§ **SOURCE EXTRACT**:
[Start of section]

# The new prohibitionists



## fbb1964 (20/7/21)

*The new prohibitionists*






In the epilogue to _Last Call: The Rise and Fall of Prohibition,_ Daniel Okrent’s lively and deeply-researched history of prohibition, he writes:

In almost every respect imaginable, Prohibition was a failure. It encouraged criminality and institutionalized hypocrisy. It deprived the government of revenue, stripped the gears of the political system, and imposed profound limitations on individual rights. It fostered a culture of bribery, blackmail and official corruption.

Much the same could be said about the 50-year-old war on drugs, which has been prosecuted with enthusiasm by every president since Nixon.

No matter that the drug war was rooted in racism and xenophobia, and sustained by lies. It took a heavy toll on African Americans and poor people, and helped make the US the world leader in incarceration. It fostered violent drug cartels, while keeping psychedelic chemicals with the potential to heal away from those who might have benefited from their use.

Why, then, do people want to ban e-cigarettes? Or flavored e-cigarettes? Have anti-tobacco warriors like the Campaign for Tobacco-Free Kids and the Truth Initiative and their political allies forgotten history?

This is not to suggest that bans on e-cigarettes or menthol cigarettes would have the impact of Prohibition or the drug war. *But it is a near certainty that* *bans on substances that people desire — especially addictive substances — will generate negative and unintended consequences.*

In the case of vaping, the most important negative consequence will likely be an increase in smoking, which remains the world’s leading preventable cause of death. The vast majority of tobacco researchers agree that vaping, while not safe, is safer than smoking combustible tobacco.

This is why partial or total vaping bans — which have been enacted by five states and numerous cities — make little sense, especially as evidence accumulates that e-cigarettes help adults quit smoking. Meantime, recent developments suggest that a combination of regulation and persuasion can limit youth access to vapes. This story will look at research that points to a path forward for e-cigarettes that, at least in theory, could satisfy all but the most uncompromising voices on both sides of the great vape debate.

*Good news for those who smoke and vape*
First up is a study published in The Lancet Public Health from a research group including Thomas Brandon, director of Tobacco Research and Intervention Program at the Moffitt Cancer Center in Tampa, FL. Brandon and colleagues recruited about 2,900 people who both smoked and vaped — they’re called dual users — divided them into three groups. One group was sent monthly booklets or pamphlets with advice specifically designed to help dual users quit smoking. A second group was sent generic quit-smoking advice, also once a month. The rest were left on their own.

The study was the first to test an intervention aimed at dual users. “At the time we started the study, the fear was that dual users would be stuck in dual use forever,” Brandon told the Let’s talk e-cigarettes podcast of the Cochrane Tobacco Addiction group. “That doesn’t seem to be the case. That’s really good news right there.”

[End of section]

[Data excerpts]
[Start of section]

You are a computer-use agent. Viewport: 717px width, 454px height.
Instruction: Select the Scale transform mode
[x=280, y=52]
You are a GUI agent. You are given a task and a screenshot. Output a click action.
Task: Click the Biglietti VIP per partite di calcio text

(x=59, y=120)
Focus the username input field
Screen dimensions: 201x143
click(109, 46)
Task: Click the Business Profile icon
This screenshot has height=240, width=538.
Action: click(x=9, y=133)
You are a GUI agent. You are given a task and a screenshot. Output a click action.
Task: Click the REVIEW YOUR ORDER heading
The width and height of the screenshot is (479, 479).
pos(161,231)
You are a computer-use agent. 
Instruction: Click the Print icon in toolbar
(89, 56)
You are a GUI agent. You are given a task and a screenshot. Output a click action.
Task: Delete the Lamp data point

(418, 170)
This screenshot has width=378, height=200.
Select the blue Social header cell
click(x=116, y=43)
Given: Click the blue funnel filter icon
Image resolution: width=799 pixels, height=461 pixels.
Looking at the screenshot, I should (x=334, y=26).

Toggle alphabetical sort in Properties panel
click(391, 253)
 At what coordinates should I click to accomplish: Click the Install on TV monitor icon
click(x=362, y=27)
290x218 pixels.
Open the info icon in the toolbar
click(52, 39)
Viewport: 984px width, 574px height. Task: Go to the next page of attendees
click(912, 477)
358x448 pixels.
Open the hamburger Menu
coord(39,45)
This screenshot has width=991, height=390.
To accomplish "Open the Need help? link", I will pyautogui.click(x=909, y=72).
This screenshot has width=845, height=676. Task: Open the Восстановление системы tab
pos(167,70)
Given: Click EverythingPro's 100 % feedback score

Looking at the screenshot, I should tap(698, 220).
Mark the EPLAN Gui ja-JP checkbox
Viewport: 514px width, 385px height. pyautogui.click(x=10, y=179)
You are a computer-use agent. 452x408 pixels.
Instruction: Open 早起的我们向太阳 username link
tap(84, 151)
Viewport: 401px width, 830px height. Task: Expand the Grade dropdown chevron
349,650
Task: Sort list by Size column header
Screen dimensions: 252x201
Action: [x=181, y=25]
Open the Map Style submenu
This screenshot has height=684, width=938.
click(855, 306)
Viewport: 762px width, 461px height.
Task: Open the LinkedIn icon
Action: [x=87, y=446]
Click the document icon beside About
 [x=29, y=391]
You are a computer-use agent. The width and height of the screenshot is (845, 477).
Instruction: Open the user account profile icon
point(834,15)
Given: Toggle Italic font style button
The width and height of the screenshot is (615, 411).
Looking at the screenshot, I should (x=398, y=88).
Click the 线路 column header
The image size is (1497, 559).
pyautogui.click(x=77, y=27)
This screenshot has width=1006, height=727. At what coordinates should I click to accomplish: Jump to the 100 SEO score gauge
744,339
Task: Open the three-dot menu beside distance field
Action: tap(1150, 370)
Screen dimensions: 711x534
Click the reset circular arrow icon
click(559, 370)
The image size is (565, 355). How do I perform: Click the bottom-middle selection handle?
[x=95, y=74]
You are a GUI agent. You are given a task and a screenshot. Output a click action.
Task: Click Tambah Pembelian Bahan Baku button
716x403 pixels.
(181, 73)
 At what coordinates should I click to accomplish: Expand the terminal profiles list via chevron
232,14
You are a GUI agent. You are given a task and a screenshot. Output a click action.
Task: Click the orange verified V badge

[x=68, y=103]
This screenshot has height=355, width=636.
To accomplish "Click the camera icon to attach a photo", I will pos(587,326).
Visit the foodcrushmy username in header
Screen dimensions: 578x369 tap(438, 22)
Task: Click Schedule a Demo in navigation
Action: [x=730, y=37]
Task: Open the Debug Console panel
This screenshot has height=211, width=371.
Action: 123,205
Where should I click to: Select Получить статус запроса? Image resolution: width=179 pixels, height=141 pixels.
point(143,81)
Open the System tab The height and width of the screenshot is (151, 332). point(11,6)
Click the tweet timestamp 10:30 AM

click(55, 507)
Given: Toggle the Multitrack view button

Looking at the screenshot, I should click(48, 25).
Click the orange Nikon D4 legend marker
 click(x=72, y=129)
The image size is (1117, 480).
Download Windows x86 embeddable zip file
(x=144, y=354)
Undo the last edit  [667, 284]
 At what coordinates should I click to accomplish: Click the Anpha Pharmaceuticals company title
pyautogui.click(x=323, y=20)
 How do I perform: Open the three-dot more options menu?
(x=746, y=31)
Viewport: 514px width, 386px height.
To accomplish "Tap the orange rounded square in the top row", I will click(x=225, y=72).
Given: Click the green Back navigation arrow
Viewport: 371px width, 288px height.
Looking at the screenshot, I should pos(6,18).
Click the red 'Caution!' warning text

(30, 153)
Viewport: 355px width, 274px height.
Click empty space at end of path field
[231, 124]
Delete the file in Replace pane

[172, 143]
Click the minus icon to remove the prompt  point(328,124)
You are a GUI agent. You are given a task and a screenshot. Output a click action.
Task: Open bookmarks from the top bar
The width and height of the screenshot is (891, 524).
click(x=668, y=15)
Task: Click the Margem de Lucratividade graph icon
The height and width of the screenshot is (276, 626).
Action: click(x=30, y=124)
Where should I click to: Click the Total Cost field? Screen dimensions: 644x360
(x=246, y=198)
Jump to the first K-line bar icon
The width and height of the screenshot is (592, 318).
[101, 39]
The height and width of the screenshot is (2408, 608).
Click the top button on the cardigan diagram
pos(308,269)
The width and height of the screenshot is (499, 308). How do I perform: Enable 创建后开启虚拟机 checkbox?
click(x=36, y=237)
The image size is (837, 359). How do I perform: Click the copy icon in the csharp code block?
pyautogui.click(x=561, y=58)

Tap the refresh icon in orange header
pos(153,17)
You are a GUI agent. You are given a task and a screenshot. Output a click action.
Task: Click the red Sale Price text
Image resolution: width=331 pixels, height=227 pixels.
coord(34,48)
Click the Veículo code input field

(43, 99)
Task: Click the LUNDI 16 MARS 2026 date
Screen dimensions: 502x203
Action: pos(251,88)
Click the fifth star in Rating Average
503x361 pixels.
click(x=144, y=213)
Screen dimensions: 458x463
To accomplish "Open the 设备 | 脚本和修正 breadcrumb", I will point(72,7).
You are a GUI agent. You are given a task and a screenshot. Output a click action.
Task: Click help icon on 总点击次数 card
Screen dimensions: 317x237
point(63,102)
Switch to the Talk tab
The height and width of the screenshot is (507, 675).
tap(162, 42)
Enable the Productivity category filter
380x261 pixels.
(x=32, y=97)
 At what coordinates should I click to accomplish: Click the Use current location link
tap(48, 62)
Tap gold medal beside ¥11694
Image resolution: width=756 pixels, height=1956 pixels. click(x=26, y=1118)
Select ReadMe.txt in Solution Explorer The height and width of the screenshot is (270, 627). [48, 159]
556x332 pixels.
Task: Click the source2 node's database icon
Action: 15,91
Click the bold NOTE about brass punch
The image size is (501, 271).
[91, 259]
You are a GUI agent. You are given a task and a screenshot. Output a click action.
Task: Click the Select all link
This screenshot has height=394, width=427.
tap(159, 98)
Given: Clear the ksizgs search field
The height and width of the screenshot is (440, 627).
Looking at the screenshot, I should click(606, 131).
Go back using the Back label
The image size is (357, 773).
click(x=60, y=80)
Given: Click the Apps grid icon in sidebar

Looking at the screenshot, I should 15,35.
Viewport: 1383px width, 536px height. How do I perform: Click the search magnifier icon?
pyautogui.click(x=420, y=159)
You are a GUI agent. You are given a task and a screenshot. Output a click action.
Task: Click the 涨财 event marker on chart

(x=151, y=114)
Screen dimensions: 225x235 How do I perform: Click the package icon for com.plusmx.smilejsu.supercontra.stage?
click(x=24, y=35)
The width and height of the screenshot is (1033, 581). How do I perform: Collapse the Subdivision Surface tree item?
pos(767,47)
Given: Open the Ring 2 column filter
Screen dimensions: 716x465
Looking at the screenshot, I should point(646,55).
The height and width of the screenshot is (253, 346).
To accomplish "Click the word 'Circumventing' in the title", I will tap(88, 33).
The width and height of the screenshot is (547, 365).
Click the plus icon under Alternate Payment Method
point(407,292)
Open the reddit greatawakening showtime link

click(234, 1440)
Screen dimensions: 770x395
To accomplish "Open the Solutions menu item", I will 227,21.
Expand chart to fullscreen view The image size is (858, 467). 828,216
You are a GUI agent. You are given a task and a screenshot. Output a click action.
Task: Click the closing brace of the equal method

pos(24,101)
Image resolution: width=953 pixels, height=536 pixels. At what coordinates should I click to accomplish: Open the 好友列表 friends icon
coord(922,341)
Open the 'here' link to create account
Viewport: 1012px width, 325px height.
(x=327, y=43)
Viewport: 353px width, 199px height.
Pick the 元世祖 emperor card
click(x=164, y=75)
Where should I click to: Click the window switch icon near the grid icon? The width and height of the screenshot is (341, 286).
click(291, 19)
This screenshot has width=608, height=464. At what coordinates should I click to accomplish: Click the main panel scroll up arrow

[End of section]

§ **REQUIRED ACTION 1**:
According to the e-cigarette article, how many states have enacted partial or total vaping bans?
§ **REQUIRED ACTION 2**:
Continue the e-cigarette article from the point where it ends.

§ **EXERCISE RESPONSE 1**:
Five states have enacted partial or total vaping bans.

§ **EXERCISE RESPONSE 2**:
Smokers who were sent materials targeted at dual users quit at a slightly higher rate than the others. That’s good to know because letters or emails are a relatively low-cost intervention that can, it appears, help people quit.

More important, though, is the finding that after two years, about 42 percent of all the dual users in the study had stopped smoking for a minimum of seven days.

“That’s a pretty high rate,” Brandon said. Indeed it is — the quit rate for smokers using e-cigs compares favorably to those who try to quit with FDA-approved nicotine replacement therapies (NRTs) and other smoking cessation treatments.

Other evidence points the same way. Last month, Addiction published the results of a small randomized controlled trial that sought to determine how e-cigarettes compare with nicotine replacement treatment. British researchers divided 135 smokers who had tried but failed to quit into two groups, and found that abstinence rates after six months were 19 percent for those using e-cigarettes and just 3 percent for those using NRTs. Unlike the Florida research group, those in the UK validated abstinence through biochemical tests.

Then there is the most recent Cochrane review of e-cigarettes for smoking cessation, which looked at 56 studies of more than 12,000 smokers and concluded, in plain language, that “nicotine e-cigarettes probably do help people to stop smoking for at least six months.”

While randomized controlled trials are deemed the gold standard of evidence, broader observations of large populations also have found that e-cigarettes help people stop smoking. (Vapes are recommended as a smoking cessation tool in the UK.) Economists who look at market data find that as e-cigarette sales rise, sales of cigarettes decline.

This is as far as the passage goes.